Annalisa described "Dieci" as the story of "a love that does not want to end" and speaks of "clinging to the last times that will never be the last". A new edition of the album, titled Nuda10, was released on 12 March 2021, to coincide with Annalisa's participation in the Sanremo Music Festival. The re-release adds "Dieci", three other previously unreleased songs, two reimagined versions of Annalisa's past singles and the cover of Ornella Vanoni's "La musica è finita" that Annalisa had performed on the third evening of the Sanremo Music Festival. The release of Nuda10 caused the album to return to its peak of number 2 on the Italian albums chart, and the album was certified gold in Italy in April 2021.

On 28 May 2021 a new version of "Movimento lento", featuring Italian singer Federico Rossi, was released as a single. The song was promoted with a TikTok dance challenge, gaining significant viral popularity in Italy.

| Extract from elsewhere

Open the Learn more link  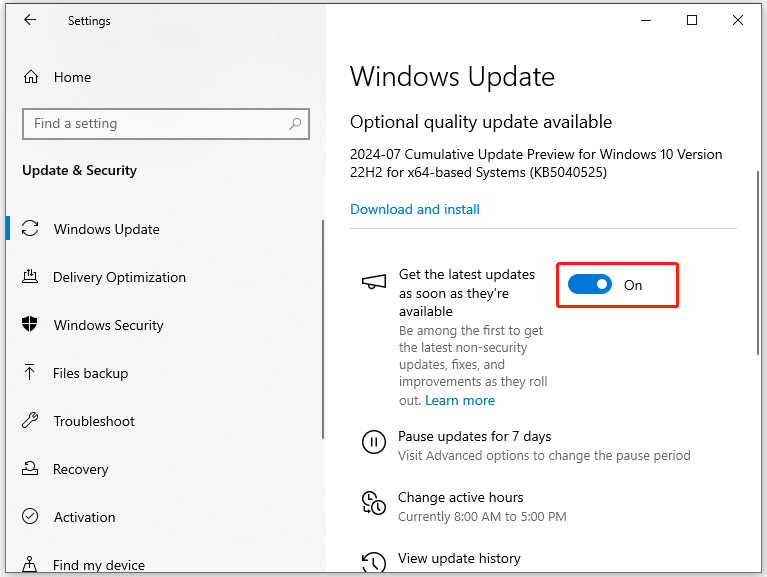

The song peaked at number 8 on the Italian singles chart and was certified double platinum.

== Track listing ==

Nuda – Standard track listing
| No. | Title | Writer(s) | Producer(s) | Length |
|---|---|---|---|---|
| 1. | "Nuda" | Annalisa Scarrone; Paolo Antonacci; Jacopo Matteo D'Amico; Davide Simonetta; | d.whale | 3:01 |
| 2. | "Romantica" (featuring J-Ax) | Scarrone; Alessandro Aleotti; Daniele Lazzarin; Michele Canova; Yves Agbessi; | d.whale | 3:15 |
| 3. | "Tsunami" | Scarrone; Alessandro Raina; Simonetta; | d.whale | 3:45 |
| 4. | "Houseparty" | Scarrone; Jacopo Ettorre; Simonetta; | Canova; Pat "MyBestFault" Simonini; | 3:26 |
| 5. | "Cena di Natale" | Scarrone; Lazzarin; Canova; | Canova | 3:31 |
| 6. | "Bonsai" | Scarrone; Giulia Ananìa; Simonetta; | d.whale | 3:06 |
| 7. | "Piove col sole" | Scarrone; Lazzarin; Canova; | Canova | 3:22 |
| 8. | "Principessa" (featuring Chadia Rodríguez) | Scarrone; Chadia Rodríguez; Giovanni Cerrati; Jack Camilleri; Canova; Patrizio Simonini; | Canova | 2:58 |
| 9. | "Graffiti" | Scarrone; Leonardo Zaccaria; Canova; Vincenzo Colella; | Canova | 3:29 |
| 10. | "D'oro" | Scarrone; Ettorre; Canova; Simonini; | Canova | 2:59 |
| 11. | "A te cosa piace fare" | Scarrone; Sergio Vallarino; | Canova | 3:12 |
| 12. | "Vento sulla luna" (featuring Rkomi) | Scarrone; Mirko Martorana; Federico Bertollini; Dario Faini; | Dardust | 3:51 |
| 13. | "N.U.D.A. (Nascere umani diventare animali)" (featuring Achille Lauro) | Scarrone; Lauro de Marinis; Lazzarin; Canova; | Canova | 3:15 |
| Total length: |  |  |  | 43:15 |

Nuda10 – Anniversary edition physical edition
| No. | Title | Writer(s) | Producer(s) | Length |
|---|---|---|---|---|
| 1. | "Dieci" | Scarrone; Antonacci; D'Amico; Simonetta; | d.whale | 3:18 |
| 2. | "Eva + Eva" | Scarrone; Bertollini; Faini; | DORADO INC. | 3:01 |
| 3. | "Amsterdam" (featuring Alfa) | Scarrone; Andrea De Filippi; Antonacci; Simonetta; | d.whale | 2:50 |
| 17. | "Movimento lento" | Scarrone; Ettorre; Eugenio Maimone; Federico Mercuri; Giordano Cremona; Leonardo Grillotti; | ITACA | 3:13 |
| 18. | "Alice e il blu" (new version) | Faini | DORADO INC. | 4:00 |
| 19. | "Il mondo prima di te" (featuring Michele Bravi) | Scarrone; Raina; Simonetta; | Canova | 3:37 |
| Total length: |  |  |  | 1:04:00 |

Nuda10 – Anniversary digital edition bonus track
| No. | Title | Writer(s) | Length |
|---|---|---|---|
| 20. | "La musica è finita" (cover of Ornella Vanoni's song) | Franco Califano; Nicola Salerno; Umberto Bindi; | 3:46 |
| Total length: |  |  | 1:07:00 |

Nuda10 – 2021 digital reissue bonus track
| No. | Title | Writer(s) | Producer(s) | Length |
|---|---|---|---|---|
| 1. | "Movimento lento" (with Federico Rossi) | Scarrone; Ettorre; Maimone; Mercuri; Cremona; Grillotti; | ITACA | 3:13 |
| Total length: |  |  |  | 1:10:00 |

== Charts ==

=== Weekly charts ===

Weekly chart performance for Nuda
| Chart (2020) | Peak position |
|---|---|
| Italian Albums (FIMI) | 2 |

===Year-end charts===

Year-end chart performance for Nuda
| Chart (2021) | Position |
|---|---|
| Italian Albums (FIMI) | 37 |

== Certifications ==

Certifications for Nuda
| Region | Certification | Certified units/sales |
| Italy (FIMI) | Platinum | 50,000^{‡} |
^{‡} Sales+streaming figures based on certification alone.